Since he kept no journal nor diary, wrote few letters, and never intended his life at the advanced age of forty seven to be as it is, Doctor Merriweather's play is a highly personal memoir, and while what verification we have been able to conduct has generally given us to praise his remarkable memory (the more so in a man whose life was, by nature haphazard, and whose own habits were hardly temperate), our work stands presently incomplete; far be it from us to question the veracity of this, admittedly remarkable, account.


Double header - a bad penny?

The severity of the winter of 1598, for instance, might be debatable, but Doctor Merriweather assures us that the river was frozen, and since he was there at the time, he has far greater knowledge than we.

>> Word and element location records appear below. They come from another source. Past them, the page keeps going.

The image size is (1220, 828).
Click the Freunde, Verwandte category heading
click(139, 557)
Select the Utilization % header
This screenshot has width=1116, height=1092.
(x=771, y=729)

His reports of who played whom in Shakespeare's plays may give pause for thought, but again, it is Doctor Merriweather who knew those men, their respective talents, foibles and fortes, so we must, for the moment, concur.


In matters of date, he admits some failing (a forgivable lapse in one with so much to remember), and here we have been able to extend some small assistance, confirming the dates of Shakespeare's birth, the publication of the First Folio et cetera. The good doctor has gladly accepted these little helps in the cause of accuracy.

In this spirit, we therefore commend you to Doctor Merriweather and his unique account of a life in late Elizabethan/early Jacobean theatre. If you find yourself in a position to contribute additional information that might further aid the gentle doctor's story, we would be delighted to receive it, as would he, we are sure.


Alex Lyon, Daniel Brennan.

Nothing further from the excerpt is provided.